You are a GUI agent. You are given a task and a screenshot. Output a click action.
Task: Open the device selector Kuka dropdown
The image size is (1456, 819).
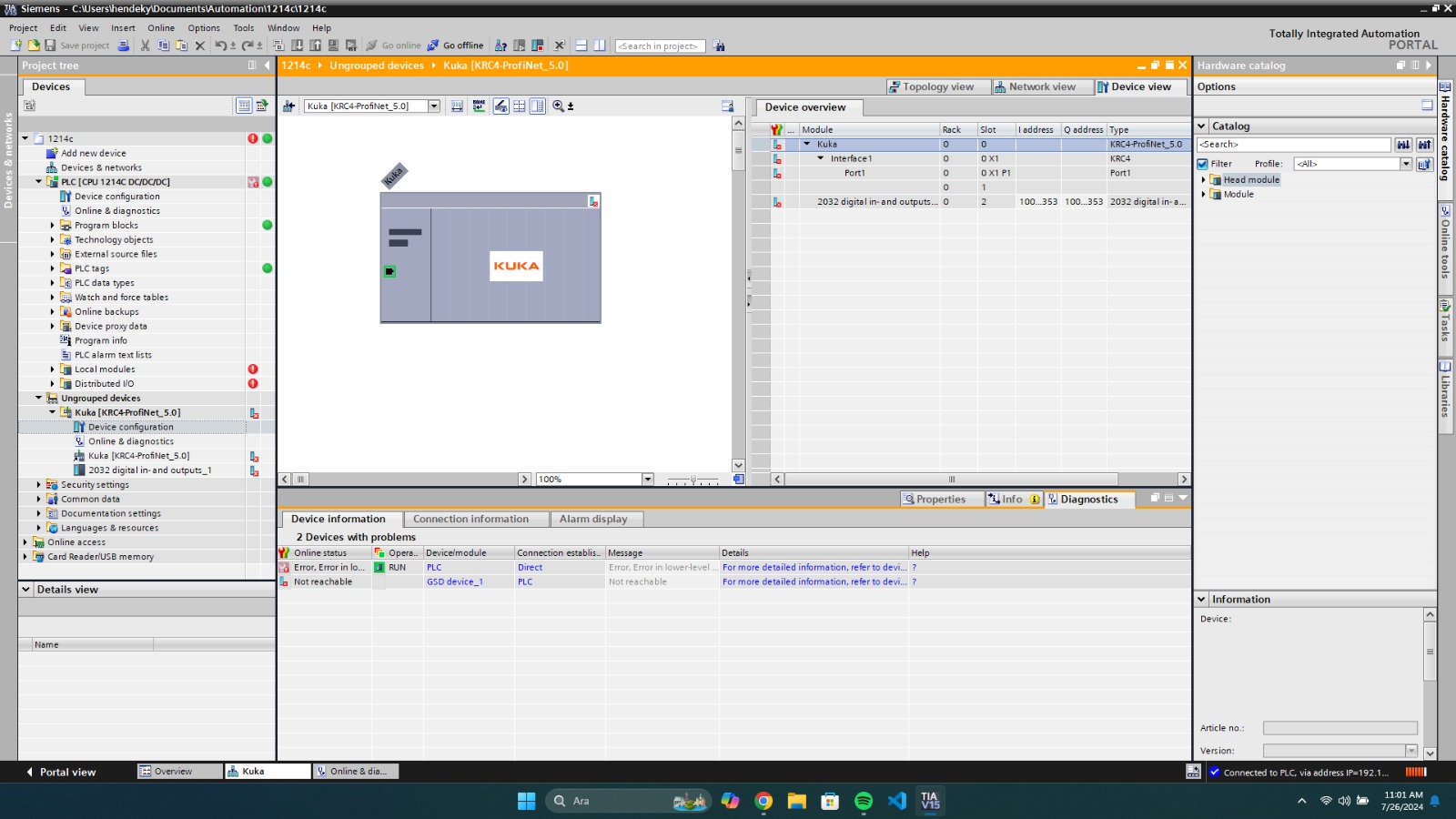[x=433, y=106]
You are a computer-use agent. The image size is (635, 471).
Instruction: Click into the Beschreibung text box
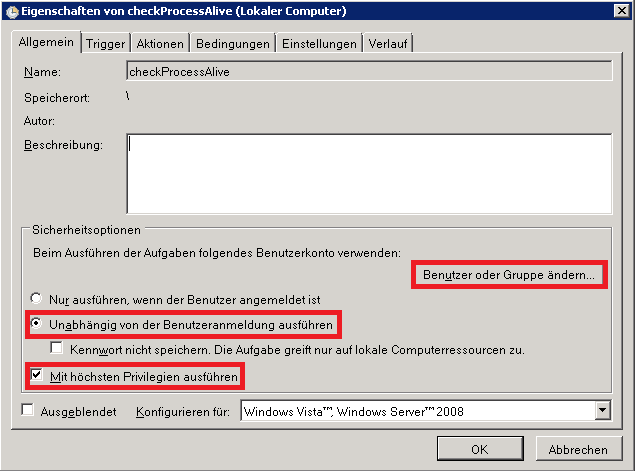368,174
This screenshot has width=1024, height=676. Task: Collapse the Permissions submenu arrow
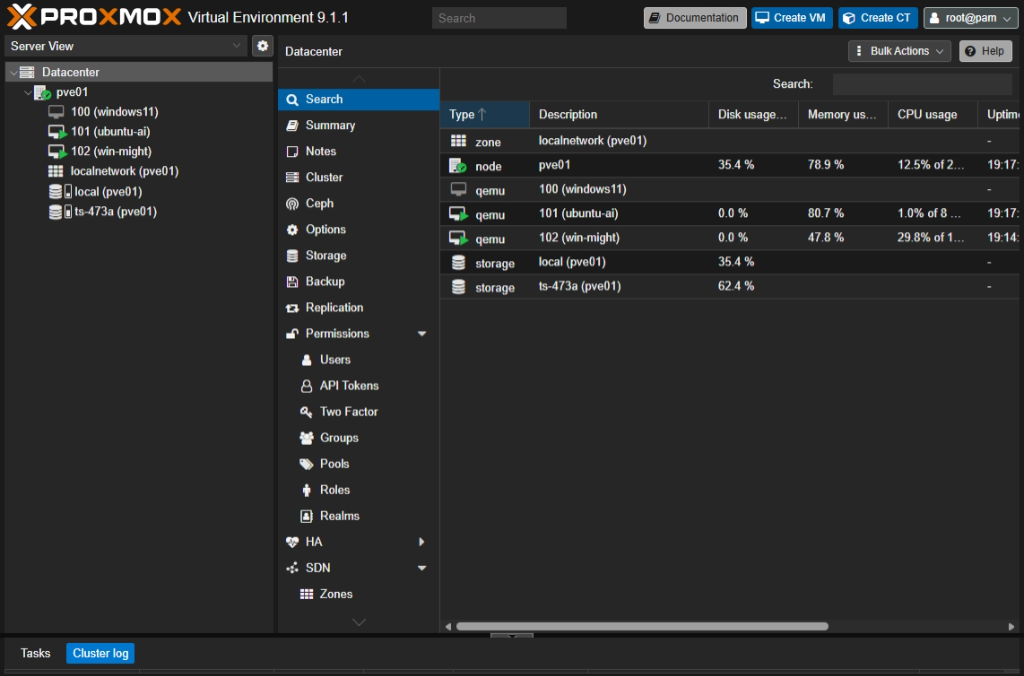(422, 334)
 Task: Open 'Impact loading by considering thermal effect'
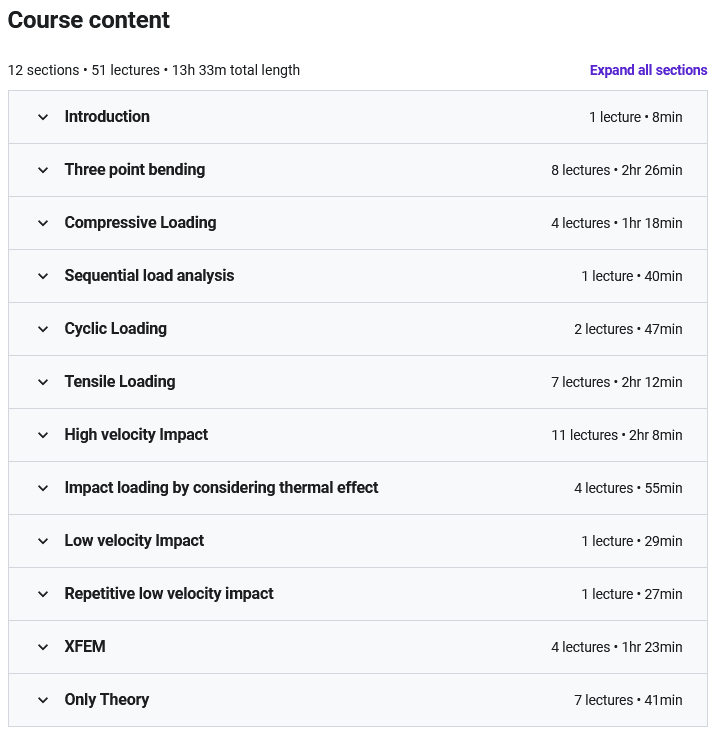pos(221,488)
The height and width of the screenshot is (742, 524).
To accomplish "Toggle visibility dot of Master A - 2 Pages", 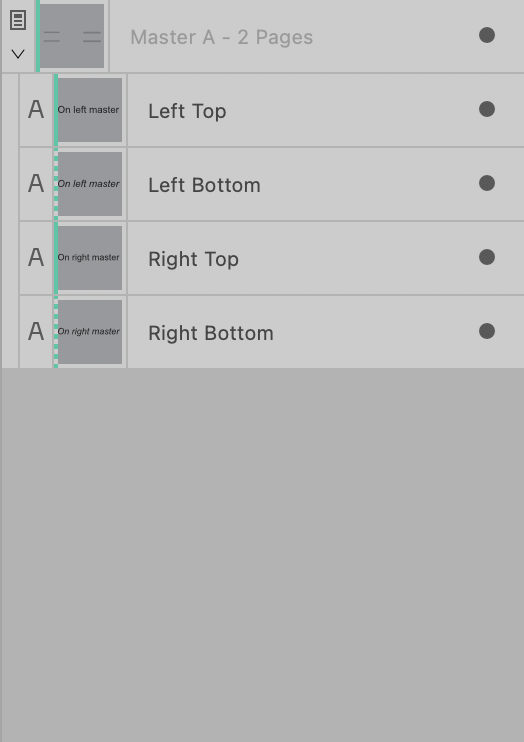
=-=-=
[Exercise brief] Could you set down every entry above exactly as it stands, with no images?

[Written answer]
You are a GUI agent. You are given a task and a screenshot. Output a click action.
Task: Open the device selector Kuka dropdown
The image size is (1456, 819).
[x=433, y=106]
You are a computer-use agent. The image size is (635, 471).
Instruction: Click into the Beschreibung text box
368,174
This screenshot has width=1024, height=676. Task: Collapse the Permissions submenu arrow
(422, 334)
 Task: Open 'Impact loading by considering thermal effect'
pos(221,488)
The height and width of the screenshot is (742, 524).
To accomplish "Toggle visibility dot of Master A - 2 Pages", 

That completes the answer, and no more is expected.